Dangerous Melodies - Chapter 57: Chapter 57
You are reading Dangerous Melodies, Chapter 57: Chapter 57. Read more chapters of Dangerous Melodies.
                    PROLOGUE
DANTE
I stopped believing in second chances the day she died.
Six years ago, I burned the man I was to ashes and let them scatter. Love was a weakness. It had shattered me beyond repair.
I’d been a fool to ask for a divorce, an even bigger fool to send her away.
Then came the image. A brutal confirmation of what I’d done. My wife. Executed. A single bullet to the head.
Every shred of warmth, hope, and every dream of a future died with her.
I remember how Maria screamed when she saw the photo, her grief tearing through the thick walls of the house.
Felix begged me to check the tracker, like hope was still something we dared to believe in.
But I knew better. I saw her in that alley—bruised and broken, a pool of blood dark against the concrete.
That image burned itself into my mind.
I never deleted it. I locked it away behind firewalls I built myself.
It’s my ghost. My punishment. Proof that she was real and that I failed her..
I go back to the garden sometimes. It’s the only place that still feels untouched by rot.
Out here in the Pacific Northwest, where cedar needles carpet the ground and moss softens every edge, I carved out a place for her, a headstone beneath the biggest cedar next to my parents. Her name etched into stone.
I kneel there some nights, longer than others, my knees sinking into the earth as my hands trace the cool stone.
I whisper the things I never dared to say out loud. I ask for forgiveness, I know I’ll never deserve.
I wait stupidly and stubbornly for her to come back. For her body to rise from the dirt like something out of scripture.
But she never comes.
She isn’t there.
Not in the earth. Not in the wind. Just a headstone, cedar, and the hollow where her laughter used to live.
Every time I leave, I promise it’s the last. That I’ll let her go.
But I never can.
Because her body was never found.
And I still can’t stop looking.
In her place, something darker crawled to the surface. Colder. More ruthless.
I was nothing but smoke and ruin. Power was just the wind that kept my ashes from settling.
All I had left was power and the rage that kept it burning.
Yet even that wasn’t enough to move me.
I sprawled across the mattress, still dressed from the night before. My shirt clung to me, wrinkled and reeking of whiskey.
Empty bottles littered the floor, a quiet graveyard of my only escape.
The curtains smothered the light, but the nightmare stayed. The weight of another wasted day pressed against my chest, heavy and suffocating.
Most people kept their distance now. Even the ones who once called me a friend.
Business partners, allies, even the staff. I saw it in their eyes. Fear. Like I was a rabid dog pacing behind a gate, waiting for the right moment to sink my teeth in.
Maybe I really was.
The smallest things could set me off lately. A dropped glass, a forgotten message, a voice that sounded too much like hers.

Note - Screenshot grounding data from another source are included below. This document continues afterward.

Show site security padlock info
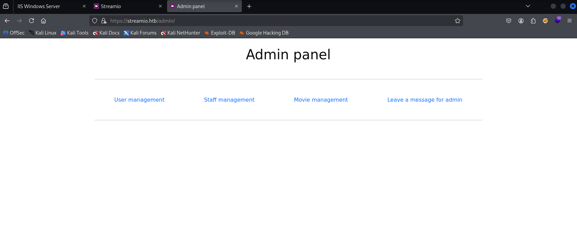Screen dimensions: 577x227 pos(104,21)
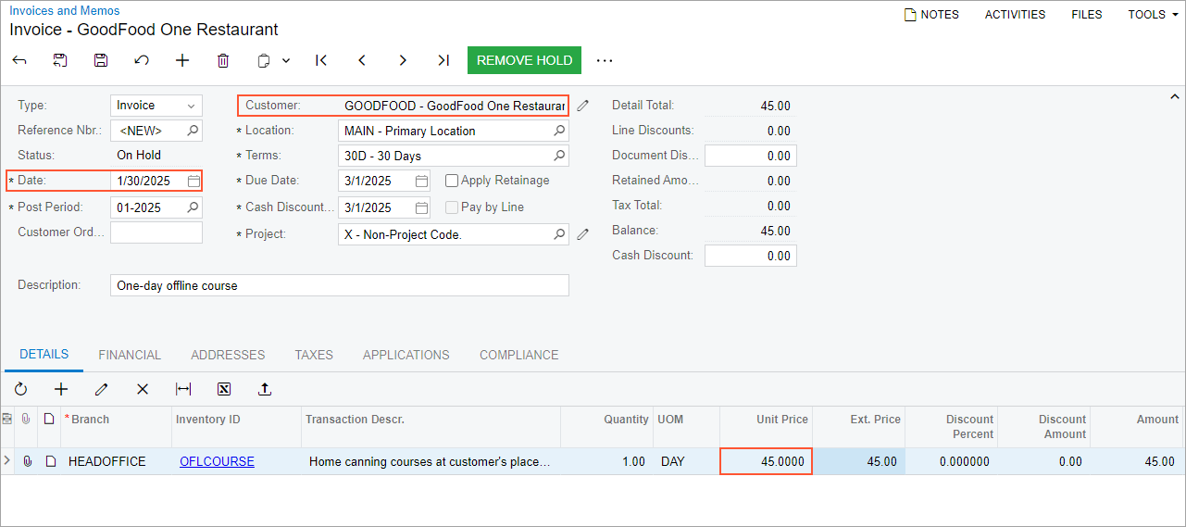Toggle the Pay by Line checkbox
1186x527 pixels.
452,207
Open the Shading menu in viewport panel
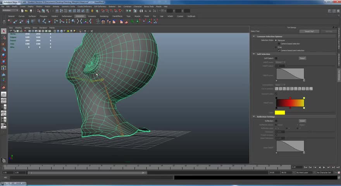 19,28
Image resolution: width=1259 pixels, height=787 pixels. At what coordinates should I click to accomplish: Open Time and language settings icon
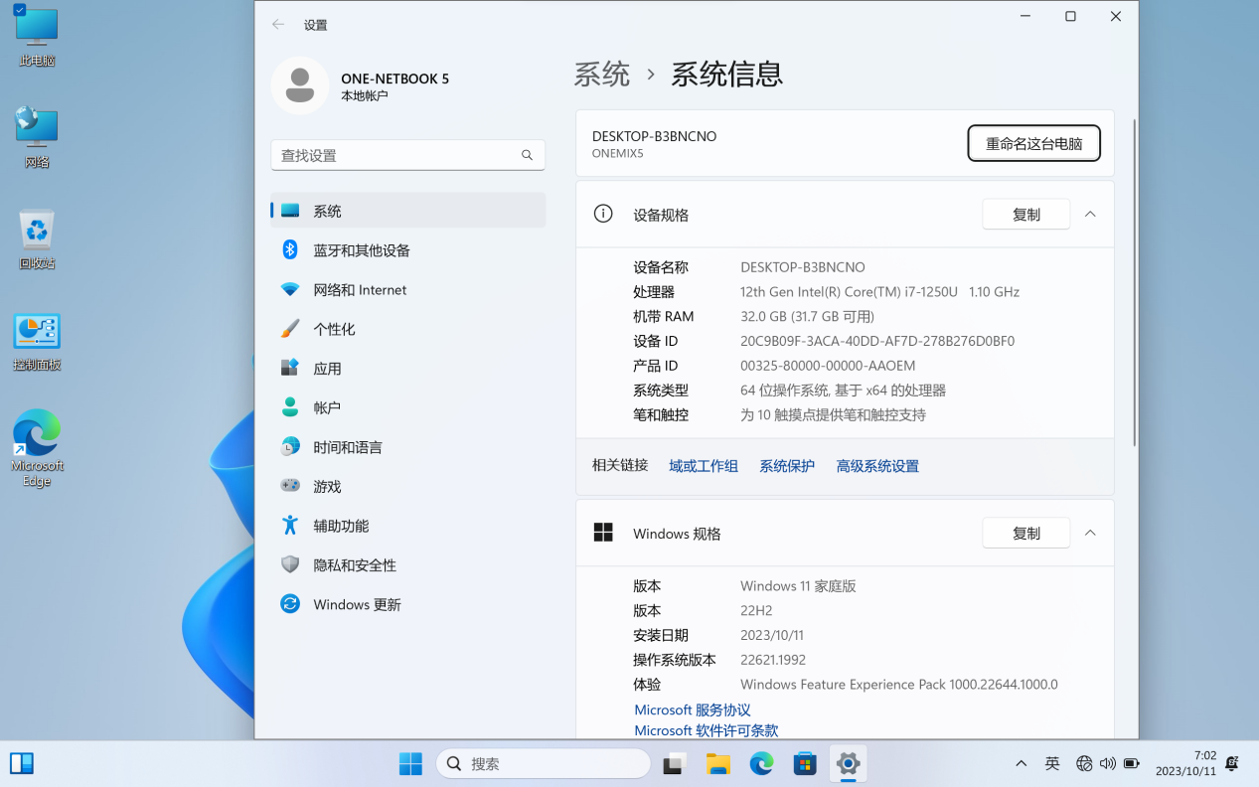290,447
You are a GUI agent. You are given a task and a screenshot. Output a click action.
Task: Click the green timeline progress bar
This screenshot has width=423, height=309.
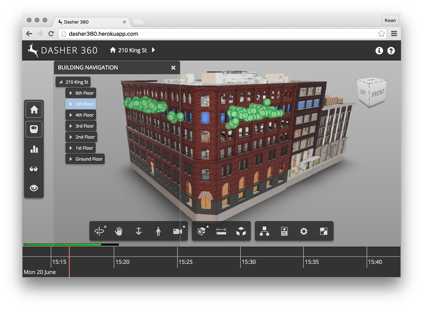pyautogui.click(x=62, y=244)
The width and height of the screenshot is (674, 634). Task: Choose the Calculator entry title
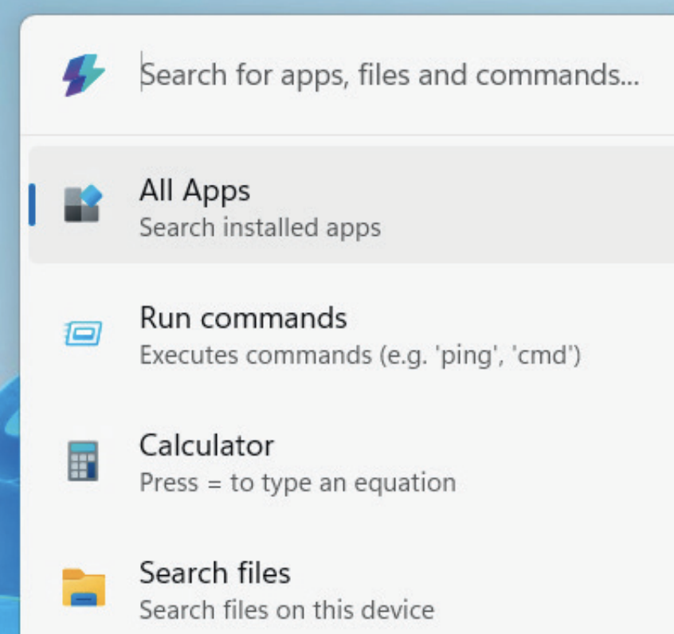tap(206, 444)
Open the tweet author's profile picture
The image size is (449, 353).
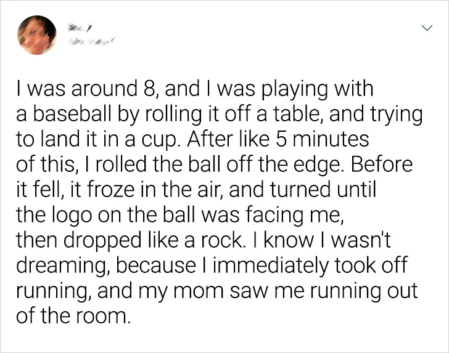point(35,36)
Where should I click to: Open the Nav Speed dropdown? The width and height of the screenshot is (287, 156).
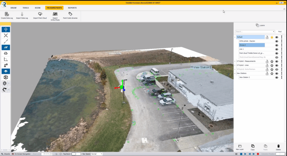point(96,154)
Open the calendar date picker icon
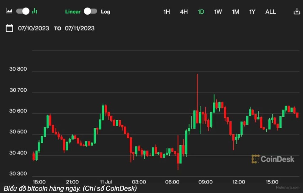The width and height of the screenshot is (303, 193). click(x=9, y=28)

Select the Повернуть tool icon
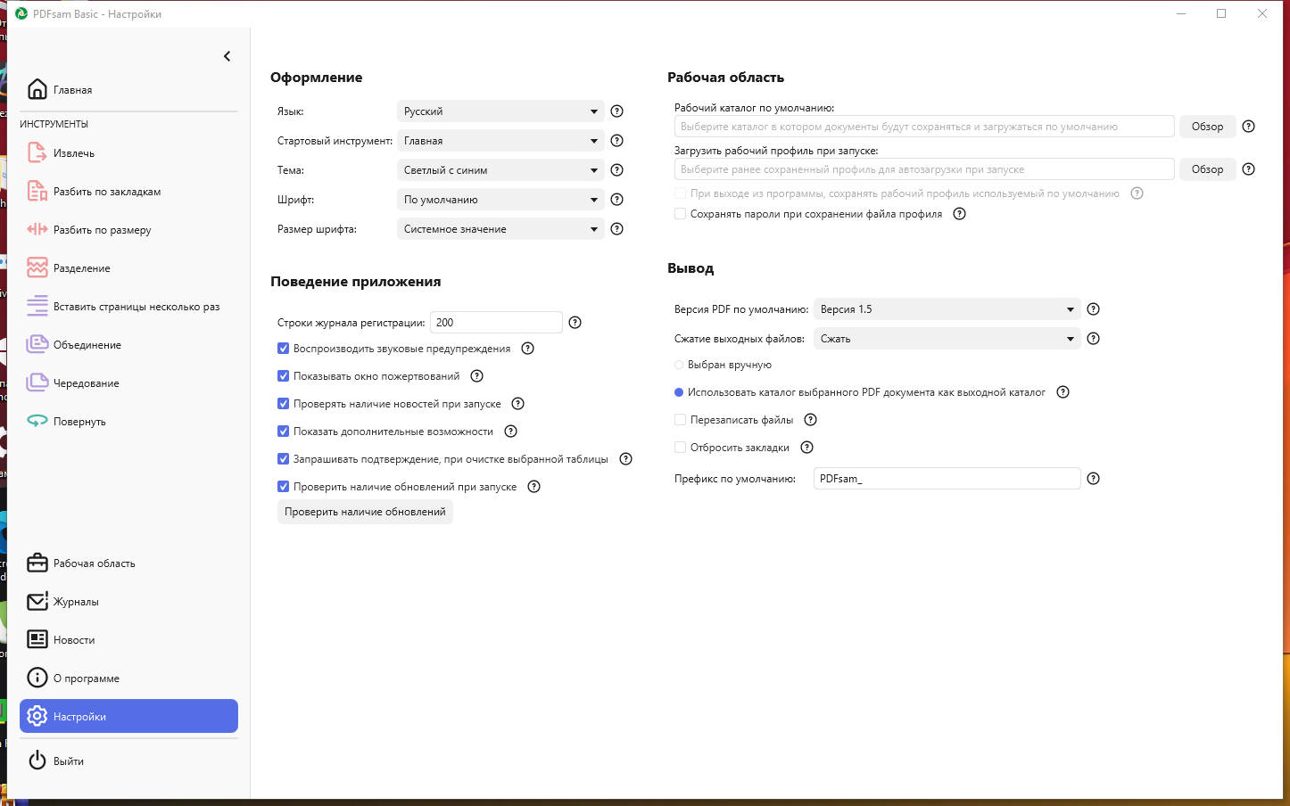[37, 422]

Only Felix and Maria still tried.
Maria brought meals that I never touched.
Felix kept the business running and dragged me into meetings when he could.
But even they had learned to tread carefully.
Maria’s eyes gave her away. Every time she looked at me, I saw the grief she carried like a second skin.
Not just for Marisol, but for me. For the man I used to be.
She never said it out loud, but I could feel her praying that, maybe somehow, I’d come back.
I knew I wouldn’t.
Even Mr. Buttons felt her absence. The little dog sat outside Marisol’s music room, like he was waiting for her to reappear.
That door had stayed closed since the day she was taken from me. No one was allowed to clean it. No one even dared to go inside.
Sometimes, I broke my own rule.
I’d open the door and stand there, breathing in the stillness.
Her perfume still clung to the corners of that room, soft, stubborn, and haunting.
The piano sat untouched, bathed in morning light that streamed through the window.
I used to watch her sit there, her fingers dancing over the keys, sunlight curling around her like a halo.
She looked like an angel when she played.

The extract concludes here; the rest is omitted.